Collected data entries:
++++

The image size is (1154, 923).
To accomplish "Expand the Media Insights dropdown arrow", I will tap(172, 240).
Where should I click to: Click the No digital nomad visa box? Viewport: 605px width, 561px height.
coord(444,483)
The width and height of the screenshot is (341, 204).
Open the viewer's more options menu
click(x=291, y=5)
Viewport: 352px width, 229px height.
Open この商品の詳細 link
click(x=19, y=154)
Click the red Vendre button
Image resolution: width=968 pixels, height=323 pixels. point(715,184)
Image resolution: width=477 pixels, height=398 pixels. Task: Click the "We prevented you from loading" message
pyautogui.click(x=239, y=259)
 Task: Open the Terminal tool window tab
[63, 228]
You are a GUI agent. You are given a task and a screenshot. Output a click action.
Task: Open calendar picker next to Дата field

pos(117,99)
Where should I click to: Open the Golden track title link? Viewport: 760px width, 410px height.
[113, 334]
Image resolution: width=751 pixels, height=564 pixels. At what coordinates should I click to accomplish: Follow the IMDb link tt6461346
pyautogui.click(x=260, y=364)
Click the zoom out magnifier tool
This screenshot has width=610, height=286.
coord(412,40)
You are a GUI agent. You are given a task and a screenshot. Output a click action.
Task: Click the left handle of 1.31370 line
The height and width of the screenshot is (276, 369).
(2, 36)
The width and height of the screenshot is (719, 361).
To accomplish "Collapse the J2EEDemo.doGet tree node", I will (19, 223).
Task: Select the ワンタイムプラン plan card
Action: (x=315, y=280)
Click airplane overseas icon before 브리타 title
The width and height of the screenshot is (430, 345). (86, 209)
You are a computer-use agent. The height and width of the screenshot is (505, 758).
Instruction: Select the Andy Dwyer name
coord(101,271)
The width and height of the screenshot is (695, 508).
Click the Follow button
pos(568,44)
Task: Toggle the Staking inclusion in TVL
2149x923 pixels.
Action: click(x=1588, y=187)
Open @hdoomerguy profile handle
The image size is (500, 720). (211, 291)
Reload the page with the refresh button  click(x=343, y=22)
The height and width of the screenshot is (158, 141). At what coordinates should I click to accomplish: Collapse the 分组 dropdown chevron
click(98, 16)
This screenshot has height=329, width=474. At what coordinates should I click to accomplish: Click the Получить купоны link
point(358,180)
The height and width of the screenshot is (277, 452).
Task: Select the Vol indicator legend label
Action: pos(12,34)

++++

> **WORK REQUIRED**
Every entry shown earlier is to be returned exactly, line for line.

> **SOLUTION FOR THIS TASK**
The image size is (1154, 923).
To accomplish "Expand the Media Insights dropdown arrow", I will tap(172, 240).
Where should I click to: Click the No digital nomad visa box? Viewport: 605px width, 561px height.
coord(444,483)
The width and height of the screenshot is (341, 204).
Open the viewer's more options menu
click(x=291, y=5)
Viewport: 352px width, 229px height.
Open この商品の詳細 link
click(x=19, y=154)
Click the red Vendre button
Image resolution: width=968 pixels, height=323 pixels. point(715,184)
Image resolution: width=477 pixels, height=398 pixels. Task: Click the "We prevented you from loading" message
pyautogui.click(x=239, y=259)
 Task: Open the Terminal tool window tab
[63, 228]
You are a GUI agent. You are given a task and a screenshot. Output a click action.
Task: Open calendar picker next to Дата field

pos(117,99)
Where should I click to: Open the Golden track title link? Viewport: 760px width, 410px height.
[113, 334]
Image resolution: width=751 pixels, height=564 pixels. At what coordinates should I click to accomplish: Follow the IMDb link tt6461346
pyautogui.click(x=260, y=364)
Click the zoom out magnifier tool
This screenshot has width=610, height=286.
coord(412,40)
You are a GUI agent. You are given a task and a screenshot. Output a click action.
Task: Click the left handle of 1.31370 line
The height and width of the screenshot is (276, 369).
(2, 36)
The width and height of the screenshot is (719, 361).
To accomplish "Collapse the J2EEDemo.doGet tree node", I will (19, 223).
Task: Select the ワンタイムプラン plan card
Action: (x=315, y=280)
Click airplane overseas icon before 브리타 title
The width and height of the screenshot is (430, 345). (86, 209)
You are a computer-use agent. The height and width of the screenshot is (505, 758).
Instruction: Select the Andy Dwyer name
coord(101,271)
The width and height of the screenshot is (695, 508).
Click the Follow button
pos(568,44)
Task: Toggle the Staking inclusion in TVL
2149x923 pixels.
Action: click(x=1588, y=187)
Open @hdoomerguy profile handle
The image size is (500, 720). (211, 291)
Reload the page with the refresh button  click(x=343, y=22)
The height and width of the screenshot is (158, 141). At what coordinates should I click to accomplish: Collapse the 分组 dropdown chevron
click(98, 16)
This screenshot has height=329, width=474. At what coordinates should I click to accomplish: Click the Получить купоны link
point(358,180)
The height and width of the screenshot is (277, 452).
Task: Select the Vol indicator legend label
Action: pos(12,34)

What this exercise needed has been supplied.